Being from a poor family, I always had jobs, beginning with a Cleveland News newspaper route at eight years old. I had what seemed like five customers spread out over about ten miles. Every News route was like that. Later I carried the Press. I never did deliver the Plain Dealer because delivery was early in the morning and I had evening jobs. I worked in a soda parlor, worked at the Food Town on Broadway all through high school, and I set pins at Marcelline Tavern on East 71st Street.
That job started when I was about twelve. We were paid two cents a line. No one wanted to work the ladies’ league on Saturday afternoon, but being one of the youngest there I got stuck with it. It’d take forever. They’d take three hours to play a game that guys would play in one. When you set pins, there’s a wall between the alleys and a pit where the pins fall. You’d have to jump in, pick up the pins, look at the ones standing, and put the knocked-down pins in the rack above the lane. You’d pull the thing down to set the pins. Then you had to sit on the ledge between lanes and hold your legs up as high as you could. Guys would throw fastballs, and the pins would really fly. The kids in the pit would try to push each other in the way, and it was sort of fun. The good thing about women bowlers was that the pins fell so softly you could stand in the pit. Sometimes they’d just fall over on the alley and you’d have to crawl out to get them.
I was standing in the pit one Saturday, figuring that, having watched the first three or four bowlers, they’d take all afternoon. All of a sudden—boom!—pins were flying and hitting me all over. I bent down and looked, and it was Stella Walsh, the Olympic gold medal sprinter. She really had an arm, too. I thought she broke my leg.

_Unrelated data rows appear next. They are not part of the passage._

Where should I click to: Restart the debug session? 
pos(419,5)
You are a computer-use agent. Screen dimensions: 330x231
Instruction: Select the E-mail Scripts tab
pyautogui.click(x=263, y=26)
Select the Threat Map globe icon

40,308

She lived in my neighborhood. I didn’t know her, but everyone knew who she was. You’d see her and nod your head. I raced her a couple of years later, when I got over being sickly. I was playing softball, she was watching, and some of the kids told her I was pretty fast (“Bet you can’t beat him!”). I didn’t want to do it, but they egged me on. We ran the length of the field next to South High School field. The tale afterward was that I demolished her, but I’d say it was a tie—and she was about forty.
When she died in 1980, the funeral was at Komorowski Funeral Home. They called Komorowski “the Digger,” from Digger O’Dell, the undertaker on The Life of Riley. On Sundays, when I was a kid, the men would go to each others’ houses and listen to the ballgame and drink. Everyone was in walking distance. When they ran out of booze, they’d send the kids to the Digger. He always had booze, but he didn’t sell it. He’d give you a bottle you had to replace. I’d see all my school buddies, going to the Digger to get booze for the guys. At Stella Walsh’s funeral, everyone edged up to him and said, “Man? Woman?” Everyone wanted to know, and the word was man. The autopsy showed she had mosaicism—male genitals and male and female chromosomes. They tried to hide it from us when we were kids, but she looked like a guy.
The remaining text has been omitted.